Israeli border police officers detain a Palestinian youth on his way to pray at the al-Aqsa mosque in Jerusalem at the Qalandiya checkpoint outside the West Bank city of Ramallah, 26 September. (Rami Swidan/MaanImages)


Once again, the holy month of Ramadan comes to end. Once more people are preparing for the Eid holiday, the feast of breaking the fast. Once more, people think how can they celebrate this Eid.

Once more, we ask the same questions: how many checkpoints and roads will be open so that Palestinians can be able to circulate freely from place to place to visit their family and friends? How many will be able to enjoy a vacation at a green space or on a sea shore, or outside the country? How many people will be able to fly over the illegal separation wall to visit the holy places in Jerusalem? How many will be able to imagine how their families are living on the other shattered side of Palestine, whether they are in the West Bank or imprisoned in Gaza? How many people will be able to celebrate this feast with their family? How many Palestinian prisoners will be inside Israeli prisons during this time? How many people will be able to go to visit their relatives with a gift in their hands?

How many people will be able to hold their daughters and sons in their arms, and to print a kiss on their forehead? How many mothers will be able to smile or laugh with their child? How many dreams and hopes will be fulfilled, and how many others will be shattered? How many people will be able to return to their homes and villages, stolen and violated from them by the Zionist bandits in 1947, 1948 or 1949 and after? How many people will die while dreaming of this return?

But despite all of these questions, despite all this agony and frustration, despite all this suffering, we keep up the hope that tomorrow will be better than today, and that the future generations will have something to struggle for and a humanity to defend against all the ugliness of this occupation and violations of human rights and international law. We keep up the hope that we still know our priorities and ignore those that are dictated to us by the occupation state or complicit international community. Our priority is still and remains that Israeli occupation ends. That our land, and that above and below, our air, and sea are free, and are ours, not under the control of any occupier.
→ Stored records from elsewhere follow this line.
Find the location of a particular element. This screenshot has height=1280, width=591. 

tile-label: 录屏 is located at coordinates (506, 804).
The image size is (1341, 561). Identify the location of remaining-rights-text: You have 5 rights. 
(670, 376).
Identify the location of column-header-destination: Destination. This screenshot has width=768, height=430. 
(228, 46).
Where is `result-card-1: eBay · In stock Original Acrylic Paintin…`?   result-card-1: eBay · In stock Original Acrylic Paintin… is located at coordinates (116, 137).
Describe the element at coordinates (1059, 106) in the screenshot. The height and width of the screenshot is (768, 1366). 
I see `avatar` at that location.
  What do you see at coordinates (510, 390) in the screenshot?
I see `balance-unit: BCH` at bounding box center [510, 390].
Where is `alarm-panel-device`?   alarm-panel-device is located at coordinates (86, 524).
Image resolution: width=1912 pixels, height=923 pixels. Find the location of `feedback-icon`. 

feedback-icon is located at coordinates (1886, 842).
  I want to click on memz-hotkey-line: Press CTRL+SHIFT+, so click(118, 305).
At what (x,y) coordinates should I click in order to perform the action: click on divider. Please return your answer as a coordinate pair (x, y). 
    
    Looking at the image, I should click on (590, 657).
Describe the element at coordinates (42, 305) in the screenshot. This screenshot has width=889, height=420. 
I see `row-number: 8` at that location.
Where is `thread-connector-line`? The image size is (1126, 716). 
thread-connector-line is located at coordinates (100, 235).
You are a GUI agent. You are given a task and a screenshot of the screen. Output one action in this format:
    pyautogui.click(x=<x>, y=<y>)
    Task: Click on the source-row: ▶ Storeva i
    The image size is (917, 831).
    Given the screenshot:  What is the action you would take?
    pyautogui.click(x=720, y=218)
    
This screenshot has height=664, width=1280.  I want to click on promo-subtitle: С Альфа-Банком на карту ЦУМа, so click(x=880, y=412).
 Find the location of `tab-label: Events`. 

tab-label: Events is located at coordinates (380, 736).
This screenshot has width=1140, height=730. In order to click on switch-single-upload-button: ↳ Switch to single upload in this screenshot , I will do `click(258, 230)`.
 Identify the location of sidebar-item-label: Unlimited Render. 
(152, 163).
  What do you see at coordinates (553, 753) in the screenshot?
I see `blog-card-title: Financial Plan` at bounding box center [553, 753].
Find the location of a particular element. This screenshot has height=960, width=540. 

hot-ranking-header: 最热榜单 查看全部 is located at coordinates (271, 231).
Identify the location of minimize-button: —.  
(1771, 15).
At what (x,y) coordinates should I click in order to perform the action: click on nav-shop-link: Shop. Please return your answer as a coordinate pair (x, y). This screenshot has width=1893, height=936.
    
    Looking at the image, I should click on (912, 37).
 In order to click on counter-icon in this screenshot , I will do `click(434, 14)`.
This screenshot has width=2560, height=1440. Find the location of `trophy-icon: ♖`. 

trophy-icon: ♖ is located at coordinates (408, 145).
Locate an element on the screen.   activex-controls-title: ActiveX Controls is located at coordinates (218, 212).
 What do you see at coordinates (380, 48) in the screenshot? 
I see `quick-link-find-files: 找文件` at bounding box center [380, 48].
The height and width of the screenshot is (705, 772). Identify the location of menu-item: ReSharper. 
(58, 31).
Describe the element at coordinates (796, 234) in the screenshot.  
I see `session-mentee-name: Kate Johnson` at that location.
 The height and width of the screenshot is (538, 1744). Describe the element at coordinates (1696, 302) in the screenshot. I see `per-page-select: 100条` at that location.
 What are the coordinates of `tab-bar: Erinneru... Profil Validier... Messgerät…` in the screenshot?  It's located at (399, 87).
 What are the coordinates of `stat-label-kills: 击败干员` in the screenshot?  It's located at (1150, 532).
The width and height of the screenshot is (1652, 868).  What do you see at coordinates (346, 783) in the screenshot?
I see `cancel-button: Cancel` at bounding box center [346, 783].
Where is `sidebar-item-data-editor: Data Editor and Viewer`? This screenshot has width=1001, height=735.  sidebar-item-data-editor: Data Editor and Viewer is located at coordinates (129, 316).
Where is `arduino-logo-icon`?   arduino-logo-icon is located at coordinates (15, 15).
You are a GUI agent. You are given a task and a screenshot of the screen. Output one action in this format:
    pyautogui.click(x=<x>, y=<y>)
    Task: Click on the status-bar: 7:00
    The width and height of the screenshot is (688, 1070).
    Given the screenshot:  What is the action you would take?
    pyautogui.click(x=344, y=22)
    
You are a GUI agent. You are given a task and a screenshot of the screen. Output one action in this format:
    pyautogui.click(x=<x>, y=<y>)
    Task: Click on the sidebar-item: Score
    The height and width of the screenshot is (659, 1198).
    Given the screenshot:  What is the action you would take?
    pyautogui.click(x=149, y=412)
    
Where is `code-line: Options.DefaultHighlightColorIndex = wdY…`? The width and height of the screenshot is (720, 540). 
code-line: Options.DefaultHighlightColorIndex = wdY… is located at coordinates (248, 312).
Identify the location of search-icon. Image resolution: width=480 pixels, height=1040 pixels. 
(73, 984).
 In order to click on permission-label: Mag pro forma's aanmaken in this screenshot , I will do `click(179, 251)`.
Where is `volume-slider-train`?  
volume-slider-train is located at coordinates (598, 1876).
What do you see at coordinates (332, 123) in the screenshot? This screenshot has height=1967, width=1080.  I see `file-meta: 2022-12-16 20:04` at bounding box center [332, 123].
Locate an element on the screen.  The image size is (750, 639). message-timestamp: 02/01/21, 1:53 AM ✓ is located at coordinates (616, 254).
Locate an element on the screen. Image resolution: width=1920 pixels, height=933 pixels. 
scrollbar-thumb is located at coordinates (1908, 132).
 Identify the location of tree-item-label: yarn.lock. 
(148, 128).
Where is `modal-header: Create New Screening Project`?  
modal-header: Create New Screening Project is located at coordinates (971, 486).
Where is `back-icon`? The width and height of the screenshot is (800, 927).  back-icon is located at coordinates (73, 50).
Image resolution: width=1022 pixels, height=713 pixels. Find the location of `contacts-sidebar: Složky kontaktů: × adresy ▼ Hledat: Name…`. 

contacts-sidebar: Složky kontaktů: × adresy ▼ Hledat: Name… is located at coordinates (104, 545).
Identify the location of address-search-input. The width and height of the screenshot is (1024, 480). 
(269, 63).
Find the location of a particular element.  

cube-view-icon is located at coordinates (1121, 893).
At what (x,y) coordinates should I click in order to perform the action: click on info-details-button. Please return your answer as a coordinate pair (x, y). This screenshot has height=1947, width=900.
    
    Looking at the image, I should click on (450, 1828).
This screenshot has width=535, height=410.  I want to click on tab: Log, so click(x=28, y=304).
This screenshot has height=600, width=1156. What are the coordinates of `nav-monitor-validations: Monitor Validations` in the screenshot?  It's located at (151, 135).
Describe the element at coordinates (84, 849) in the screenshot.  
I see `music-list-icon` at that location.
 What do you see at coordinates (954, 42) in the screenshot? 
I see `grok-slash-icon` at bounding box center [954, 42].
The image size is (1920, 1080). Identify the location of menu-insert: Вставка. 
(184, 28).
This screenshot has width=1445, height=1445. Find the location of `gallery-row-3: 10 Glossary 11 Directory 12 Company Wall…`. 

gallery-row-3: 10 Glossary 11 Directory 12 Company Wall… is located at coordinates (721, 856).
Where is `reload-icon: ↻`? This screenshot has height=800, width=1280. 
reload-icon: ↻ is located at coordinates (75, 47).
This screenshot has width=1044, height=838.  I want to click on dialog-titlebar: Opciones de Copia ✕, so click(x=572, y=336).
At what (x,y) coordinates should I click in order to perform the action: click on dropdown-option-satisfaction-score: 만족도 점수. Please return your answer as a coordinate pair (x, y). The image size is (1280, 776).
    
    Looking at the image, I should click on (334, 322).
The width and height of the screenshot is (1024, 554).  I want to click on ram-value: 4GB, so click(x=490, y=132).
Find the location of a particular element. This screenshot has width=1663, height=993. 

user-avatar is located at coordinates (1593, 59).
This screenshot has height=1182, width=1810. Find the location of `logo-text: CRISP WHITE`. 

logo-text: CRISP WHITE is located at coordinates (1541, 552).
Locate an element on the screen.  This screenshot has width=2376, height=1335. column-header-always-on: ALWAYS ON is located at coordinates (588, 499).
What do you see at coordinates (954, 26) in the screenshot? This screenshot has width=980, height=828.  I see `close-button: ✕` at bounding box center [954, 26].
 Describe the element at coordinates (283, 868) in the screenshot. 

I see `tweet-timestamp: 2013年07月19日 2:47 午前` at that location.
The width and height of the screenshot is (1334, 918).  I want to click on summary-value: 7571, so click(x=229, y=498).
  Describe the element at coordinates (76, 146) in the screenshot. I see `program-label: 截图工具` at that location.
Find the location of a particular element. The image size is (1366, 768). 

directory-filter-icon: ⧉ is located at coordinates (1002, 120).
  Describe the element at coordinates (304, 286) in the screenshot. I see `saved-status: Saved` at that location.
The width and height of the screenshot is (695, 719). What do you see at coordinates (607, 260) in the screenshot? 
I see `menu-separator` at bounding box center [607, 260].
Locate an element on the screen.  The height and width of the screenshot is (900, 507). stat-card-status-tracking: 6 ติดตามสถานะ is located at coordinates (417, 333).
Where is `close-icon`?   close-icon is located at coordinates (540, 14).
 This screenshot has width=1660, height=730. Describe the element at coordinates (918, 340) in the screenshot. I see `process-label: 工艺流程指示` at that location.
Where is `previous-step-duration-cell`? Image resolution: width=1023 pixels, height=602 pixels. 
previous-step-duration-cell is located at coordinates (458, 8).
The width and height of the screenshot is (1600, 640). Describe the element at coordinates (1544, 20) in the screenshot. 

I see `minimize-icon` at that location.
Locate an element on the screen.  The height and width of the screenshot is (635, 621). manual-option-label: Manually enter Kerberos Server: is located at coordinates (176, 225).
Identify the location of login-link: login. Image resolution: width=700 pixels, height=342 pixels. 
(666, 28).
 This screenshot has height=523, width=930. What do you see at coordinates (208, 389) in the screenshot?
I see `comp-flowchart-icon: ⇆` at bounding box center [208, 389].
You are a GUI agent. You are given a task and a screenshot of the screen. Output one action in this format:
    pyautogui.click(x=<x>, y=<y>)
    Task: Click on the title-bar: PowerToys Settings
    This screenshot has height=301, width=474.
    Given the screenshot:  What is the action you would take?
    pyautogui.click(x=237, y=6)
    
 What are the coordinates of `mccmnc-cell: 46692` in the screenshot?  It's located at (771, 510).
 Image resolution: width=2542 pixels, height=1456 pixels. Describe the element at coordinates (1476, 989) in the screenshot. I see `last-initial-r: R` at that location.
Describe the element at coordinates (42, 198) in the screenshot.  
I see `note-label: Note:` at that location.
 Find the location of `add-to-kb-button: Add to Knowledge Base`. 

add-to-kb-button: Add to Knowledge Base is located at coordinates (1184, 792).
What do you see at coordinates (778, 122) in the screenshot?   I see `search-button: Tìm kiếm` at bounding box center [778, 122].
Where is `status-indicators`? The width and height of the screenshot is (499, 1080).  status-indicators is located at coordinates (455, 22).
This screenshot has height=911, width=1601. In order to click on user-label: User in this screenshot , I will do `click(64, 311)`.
We keep up the hope that this Eid will bring happiness to sad houses, hope to broken wills, strength to tortured spirits, and restore human values to the world in which we all live.

We keep up hope that our children and the generations to come will feel, live and practice their humanity on all levels and be equal partners for making a beautiful change in this world.

Enjoy as long as you have time to enjoy and be the change you want to see so that one day, near or far, you may close your eyes and know that you were able to plant a seed of positive change in this world that will continue to grow and flourish after you are gone.

May your days and moments be more beautiful and filled with happiness and joy. May you remember us in these moments, in this holy, tortured, punished, cursed, occupied land of Palestine. May the Gaza Strip and the West Bank and every city, village and refugee camp fuse in one, and become a land were dreams come true. May all this world be one, where every human is equal so that we can all live together in joy.

Dr. AbdelFattah Abusrour is the director of Al-Rowwad cultural and theater training center in the Aida refugee camp near Bethlehem in the occupied West Bank.